O libertarismo filosófico, que não tem nada a ver com a posição política de mesmo nome, afirma que o livre-arbítrio existe e que ele é incompatível com o determinismo estrito. Portanto, o determinismo não pode ser completamente verdadeiro. Alguns filósofos nessa tradição apostam na indeterminação quântica como abertura para a causalidade não determinista. A crítica óbvia é que substituir causas deterministas por eventos aleatórios não parece gerar liberdade genuína. Uma decisão causada pelo acaso não é mais livre do que uma decisão causada por necessidade.

O compatibilismo é a posição mais amplamente defendida entre os filósofos profissionais contemporâneos. Afirma que livre-arbítrio e determinismo são compatíveis, porque a liberdade relevante para a moral e para a responsabilidade não exige que você pudesse ter agido diferente em sentido absoluto. Exige apenas que você tenha agido a partir de seus próprios desejos, raciocínios e valores, sem coerção externa, e que você seja o tipo de agente que responde a razões. David Hume, há três séculos, já esboçava essa posição. Daniel Dennett é seu defensor contemporâneo mais influente.

Por que a pergunta não pode ser abandonada

Independentemente de onde o debate filosófico e científico chegue, há uma dimensão prática do livre-arbítrio que resiste a ser dissolvida por argumentos teóricos. Os seres humanos vivem como se tivessem escolhas. Planejam o futuro, pesam alternativas, se arrependem de decisões passadas, julgam outros pelo que fizeram. Toda a arquitetura da vida social, o direito, a moral, as relações de confiança e responsabilidade, pressupõe que as pessoas são agentes e não apenas mecanismos.

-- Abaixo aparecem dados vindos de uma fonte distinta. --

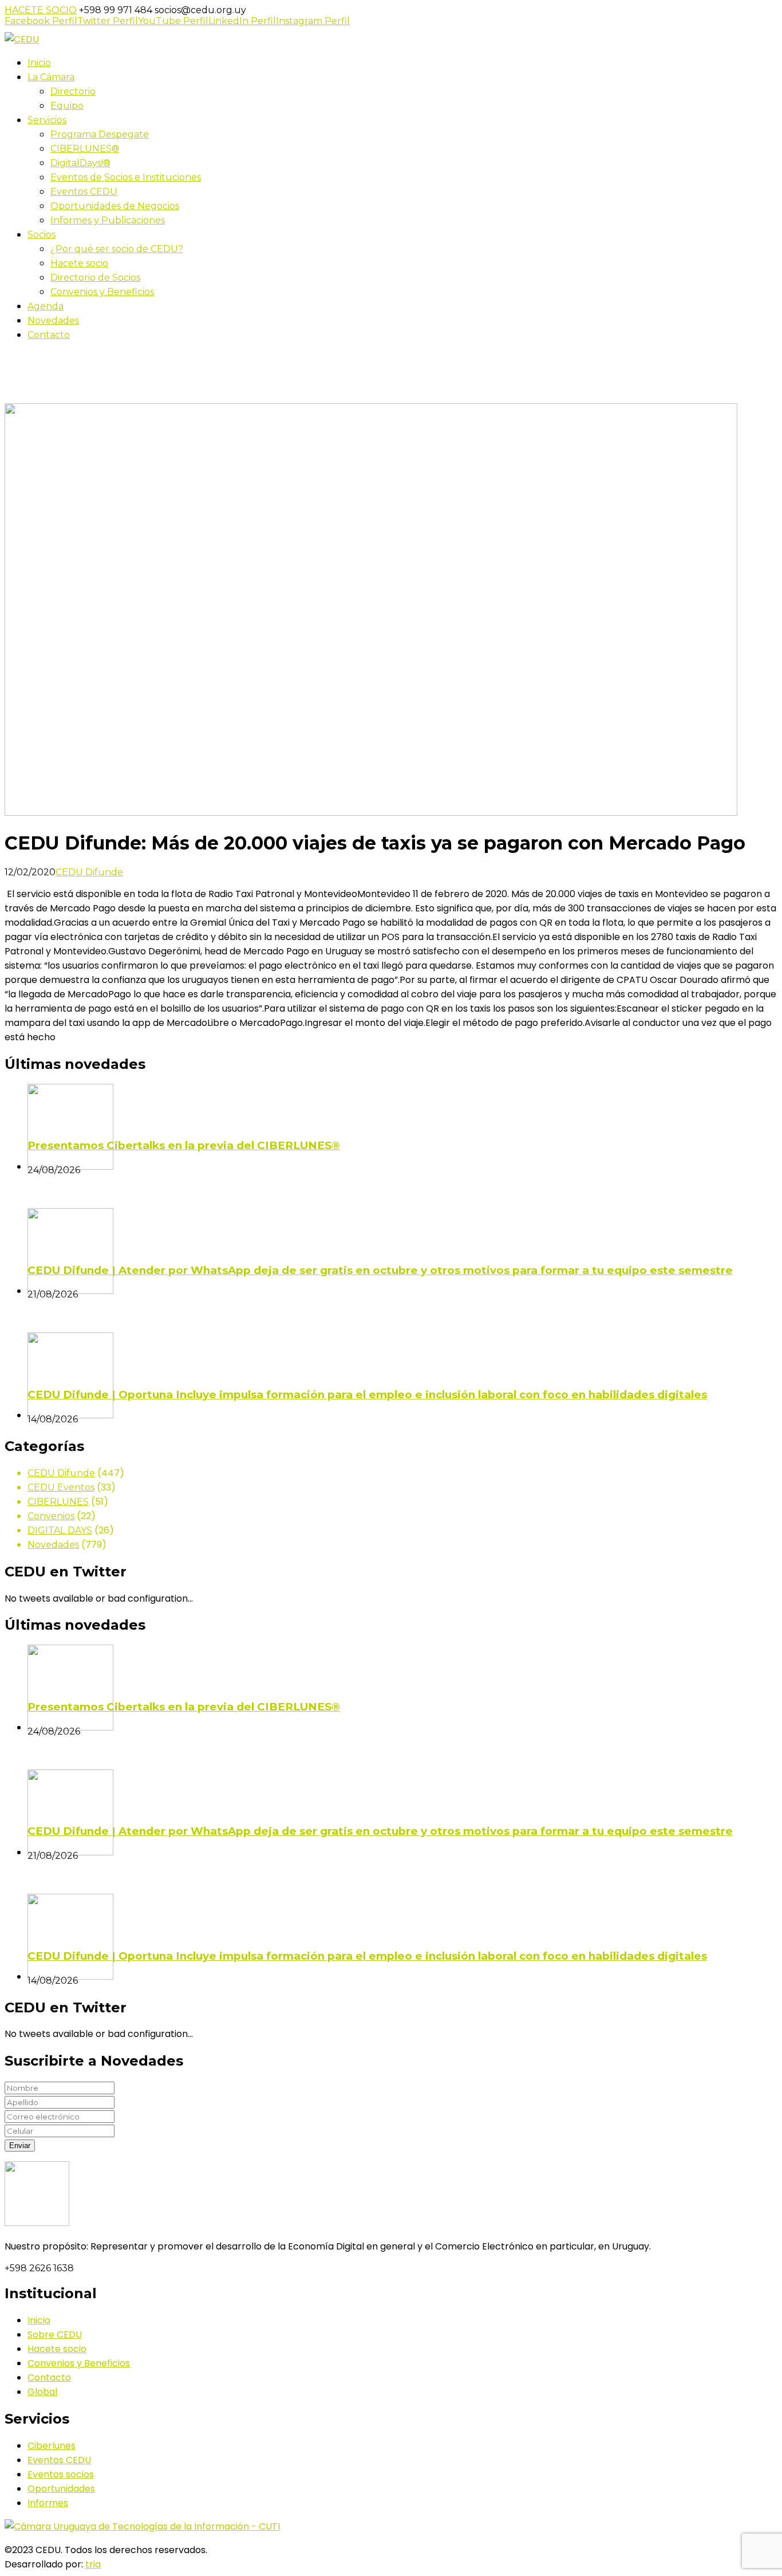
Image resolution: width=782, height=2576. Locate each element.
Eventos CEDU (59, 2460)
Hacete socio (56, 2348)
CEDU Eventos (60, 1487)
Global (42, 2391)
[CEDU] (22, 39)
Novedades (53, 1544)
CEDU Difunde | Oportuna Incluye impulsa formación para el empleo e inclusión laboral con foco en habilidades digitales (367, 1394)
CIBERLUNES (58, 1501)
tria (93, 2564)
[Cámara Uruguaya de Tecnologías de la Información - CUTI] (142, 2526)
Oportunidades (61, 2488)
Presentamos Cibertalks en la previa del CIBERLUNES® (183, 1145)
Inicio (16, 396)
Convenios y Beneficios (78, 2363)
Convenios (50, 1516)
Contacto (49, 2377)
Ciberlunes (51, 2445)
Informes (47, 2503)
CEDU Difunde (89, 872)
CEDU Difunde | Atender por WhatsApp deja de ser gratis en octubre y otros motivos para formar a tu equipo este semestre (380, 1270)
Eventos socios (60, 2474)
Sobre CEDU (54, 2334)
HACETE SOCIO (41, 10)
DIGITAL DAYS (59, 1530)
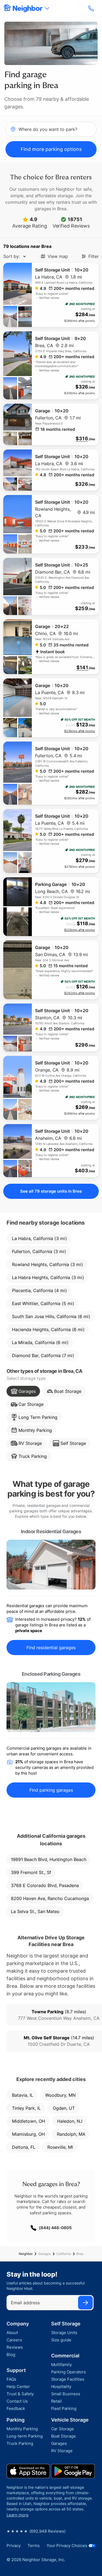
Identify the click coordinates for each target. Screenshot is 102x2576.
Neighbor (26, 2254)
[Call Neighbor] (91, 8)
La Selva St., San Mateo (35, 1911)
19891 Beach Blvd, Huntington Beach (48, 1859)
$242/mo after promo (79, 993)
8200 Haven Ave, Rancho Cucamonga (50, 1898)
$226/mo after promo (79, 930)
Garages (44, 2254)
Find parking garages (51, 1790)
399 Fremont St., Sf (31, 1872)
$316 (82, 438)
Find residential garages (51, 1647)
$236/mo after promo (79, 731)
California (63, 2254)
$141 (82, 667)
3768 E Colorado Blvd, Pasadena (45, 1885)
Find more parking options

O filósofo P.F. Strawson argumentou, num ensaio que se tornou um dos mais influentes do século XX, que as atitudes reativas que estruturam a vida humana, gratidão, indignação, amor, ressentimento, não podem ser simplesmente abandonadas com base em teorias filosóficas sobre o determinismo. Elas são parte constitutiva do que significa ser um agente humano em relação com outros agentes. Abandoná-las não é uma conclusão intelectual disponível. É uma impossibilidade prática que revela algo importante sobre os limites do que a teoria pode fazer.

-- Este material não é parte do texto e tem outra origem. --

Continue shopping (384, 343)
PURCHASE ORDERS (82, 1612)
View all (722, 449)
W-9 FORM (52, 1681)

Há também uma dimensão que os debates técnicos frequentemente subestimam. A crença no livre-arbítrio não é apenas uma posição teórica. Ela tem consequências mensuráveis no comportamento. Estudos em psicologia social mostraram que pessoas que foram induzidas a duvidar do livre-arbítrio comportam-se de forma menos ética, são menos propensas a ajudar outros e mais propensas a trapacear em situações em que não seriam pegas. A crença na própria agência parece funcionar como condição para o exercício dessa agência.

Isso não prova que o livre-arbítrio existe no sentido filosófico mais robusto. Mas sugere que a questão não é apenas acadêmica. O que você acredita sobre a sua própria capacidade de escolha afeta o que você escolhe. E se isso é verdade, então a crença no livre-arbítrio tem um efeito real sobre o mundo, independentemente de ser ou não metafisicamente correta.

Talvez seja esse o lugar mais honesto para ficar com essa questão. Não numa certeza sobre se você é ou não livre em algum sentido absoluto, mas na percepção de que agir como se você fosse, de que tratar suas escolhas como reais e suas responsabilidades como genuínas, é a única posição a partir da qual qualquer transformação pessoal se torna possível.

Quem espera resolver o problema filosófico antes de começar a viver está usando o debate como desculpa. E essa, com toda a probabilidade, também é uma escolha.